Gravity Forms is a custom form builder website owners use for creating payment, registration, file upload, or any other form required for visitor-site interactions or transactions.
On its website, Gravity Forms claims it is used by a wide variety of large companies, including Airbnb, ESPN, Nike, NASA, PennState, and Unicef.
The vulnerability, which is tracked as CVE-2023-28782, impacts all plugin versions from 2.73 and below.
The flaw was discovered by PatchStack on March 27, 2023, and fixed by the vendor with the release of version 2.7.4, which was made available on April 11, 2023.
Website administrators using Gravity Forms are advised to apply the available security update as soon as possible.
Flaw details
The issue arises from that lack of user-supplied input checks for the ‘maybe_unserialize’ function and can be triggered by submitting data to a form created with Gravity Forms.
“Since PHP allows object serialization, an unauthenticated user could pass ad-hoc serialized strings to a vulnerable unserialize call, resulting in an arbitrary PHP object(s) injection into the application scope,” warns PatchStack in the report.
“Note that this vulnerability could be triggered on a default installation or configuration of the Gravity Forms plugin and only needs a created form that contains a list field.”
Despite the potential severity of CVE-2023-28782, PatchStack’s analysts could not find a significant POP (property-oriented programming) chain in the vulnerable plugin, somewhat mitigating the risk.

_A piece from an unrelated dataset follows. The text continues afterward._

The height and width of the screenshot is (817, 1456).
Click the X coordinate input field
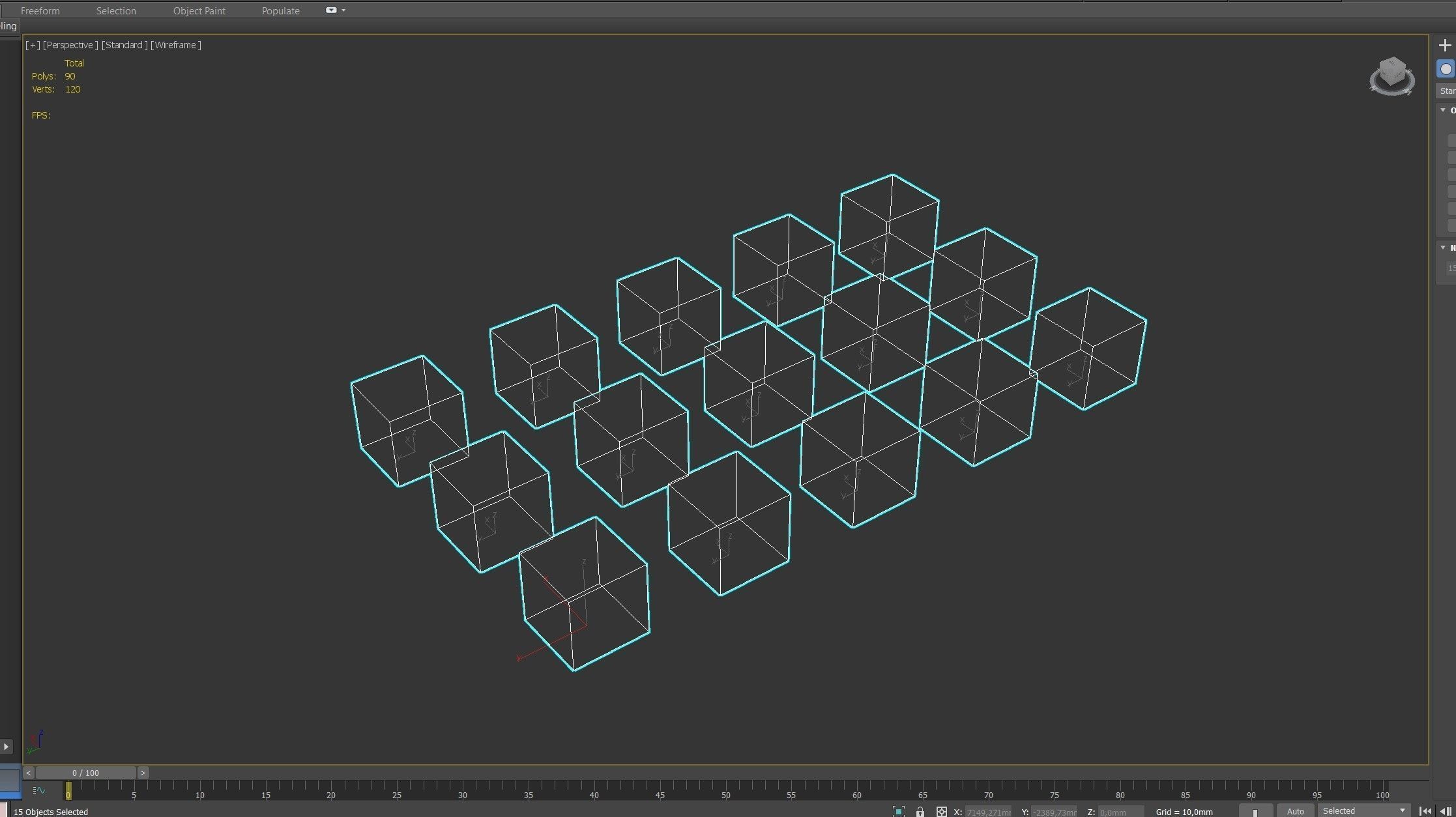tap(987, 812)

However, the risk remains severe if the same site uses other plugins or themes that contain a POP chain, which isn’t uncommon considering the wide range of available WordPress plugins and themes and the varying levels of code quality and security awareness among developers.
In those cases, exploitation of CVE-2023-28782 could lead to arbitrary file access and modification, user/member data exfiltration, code execution, and more.
The plugin vendor fixed the flaw by removing the use of the ‘maybe_unserialize’ function from the Gravity Forms plugin in version 2.74.
It is also important to apply any updates across all plugins and themes active on your WordPress site, as security fixes may eliminate attack vectors, like POP chains, that could be leveraged in this case to launch damaging attacks.